The fact is, I never confuse characters or forget their names. Ditto with plot lines. I can recite the sequence of events for each story without batting an eye. I can even recall snippets of dialogue and narrative, word for word, from each story.
I had never really thought about it before, until my cousin asked the question. How is this possible when I confuse nearly everything else in my life on occasion? I often have a hard time recalling the names of people I've known forever. I forget where I put my purse. In no other area of my life do I have the kind of instant recall and memory I do with my writing. So, this begs the question -- is there a special on and off memory switch in a writer's head that only works when their thoughts turn to their stories? It probably sounds silly, but there are lots of other things that have been discovered about the functioning of the human mind that are far stranger.
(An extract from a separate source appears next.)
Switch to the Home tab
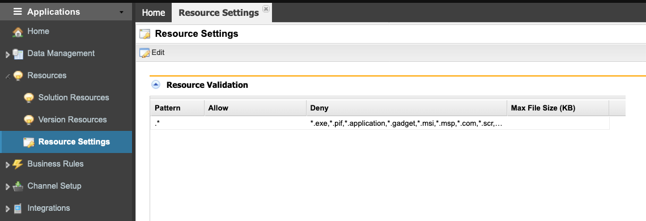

I've been giving some thought to this and other things since the other day over on Sia McKye's blog when Magdalena Scott told me I was doing something she called transcendental well-filling. (She was kidding, but it made me stop and think and I'll save my thoughts on that for another post.) Right now I'm curious to know if other writers have selective recall with their stories like I've described in the above paragraph. If so, please tell me about it. I came to the conclusion long ago that we're wired differently than non-writers, otherwise we wouldn't have character voices and imagery constantly playing in our heads. And I still wonder what occupies the minds of non-writers during those quiet times when they're not talking to someone, watching tv or reading. What do they think about when they're alone in the car on a long stretch of highway?
Anyway, I think it might be interesting to note all the peculiarities associated with the writer's thinking processes as opposed to non-writers. Heck, I think the psychiatric community should do a study. What do you think? And if such a thing has already been done, please point me to it. I find this subject far more fascinating than I probably should.